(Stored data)
__________________________________________________
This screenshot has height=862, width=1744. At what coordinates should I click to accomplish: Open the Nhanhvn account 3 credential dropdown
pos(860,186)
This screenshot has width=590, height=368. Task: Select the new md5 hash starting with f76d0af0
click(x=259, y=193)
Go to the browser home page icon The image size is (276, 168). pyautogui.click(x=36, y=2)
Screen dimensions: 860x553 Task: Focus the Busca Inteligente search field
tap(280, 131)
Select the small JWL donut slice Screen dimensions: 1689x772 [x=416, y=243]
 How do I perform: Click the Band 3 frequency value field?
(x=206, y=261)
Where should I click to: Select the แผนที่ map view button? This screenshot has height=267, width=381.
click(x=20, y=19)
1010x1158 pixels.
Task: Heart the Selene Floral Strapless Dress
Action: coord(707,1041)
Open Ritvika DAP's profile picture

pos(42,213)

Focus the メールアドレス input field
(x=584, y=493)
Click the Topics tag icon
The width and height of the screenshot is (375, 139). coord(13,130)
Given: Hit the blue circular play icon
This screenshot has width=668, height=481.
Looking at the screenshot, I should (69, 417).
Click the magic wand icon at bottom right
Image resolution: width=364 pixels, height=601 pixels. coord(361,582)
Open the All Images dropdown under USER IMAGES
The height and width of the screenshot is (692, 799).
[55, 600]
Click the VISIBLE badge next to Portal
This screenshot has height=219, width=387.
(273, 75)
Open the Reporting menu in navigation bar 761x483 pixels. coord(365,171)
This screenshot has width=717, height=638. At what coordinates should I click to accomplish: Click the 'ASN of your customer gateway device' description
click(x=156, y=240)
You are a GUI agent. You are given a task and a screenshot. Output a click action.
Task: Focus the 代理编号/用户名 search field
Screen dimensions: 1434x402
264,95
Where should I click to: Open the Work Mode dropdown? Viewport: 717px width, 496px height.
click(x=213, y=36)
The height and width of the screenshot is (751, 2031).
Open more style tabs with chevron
__________________________________________________
■ YOUR OBJECTIVE ■
Letter for letter, copy all of the entries above.

■ ANSWER TO THIS PROBLEM ■
This screenshot has height=862, width=1744. At what coordinates should I click to accomplish: Open the Nhanhvn account 3 credential dropdown
pos(860,186)
This screenshot has width=590, height=368. Task: Select the new md5 hash starting with f76d0af0
click(x=259, y=193)
Go to the browser home page icon The image size is (276, 168). pyautogui.click(x=36, y=2)
Screen dimensions: 860x553 Task: Focus the Busca Inteligente search field
tap(280, 131)
Select the small JWL donut slice Screen dimensions: 1689x772 [x=416, y=243]
 How do I perform: Click the Band 3 frequency value field?
(x=206, y=261)
Where should I click to: Select the แผนที่ map view button? This screenshot has height=267, width=381.
click(x=20, y=19)
1010x1158 pixels.
Task: Heart the Selene Floral Strapless Dress
Action: coord(707,1041)
Open Ritvika DAP's profile picture

pos(42,213)

Focus the メールアドレス input field
(x=584, y=493)
Click the Topics tag icon
The width and height of the screenshot is (375, 139). coord(13,130)
Given: Hit the blue circular play icon
This screenshot has width=668, height=481.
Looking at the screenshot, I should (69, 417).
Click the magic wand icon at bottom right
Image resolution: width=364 pixels, height=601 pixels. coord(361,582)
Open the All Images dropdown under USER IMAGES
The height and width of the screenshot is (692, 799).
[55, 600]
Click the VISIBLE badge next to Portal
This screenshot has height=219, width=387.
(273, 75)
Open the Reporting menu in navigation bar 761x483 pixels. coord(365,171)
This screenshot has width=717, height=638. At what coordinates should I click to accomplish: Click the 'ASN of your customer gateway device' description
click(x=156, y=240)
You are a GUI agent. You are given a task and a screenshot. Output a click action.
Task: Focus the 代理编号/用户名 search field
Screen dimensions: 1434x402
264,95
Where should I click to: Open the Work Mode dropdown? Viewport: 717px width, 496px height.
click(x=213, y=36)
The height and width of the screenshot is (751, 2031).
Open more style tabs with chevron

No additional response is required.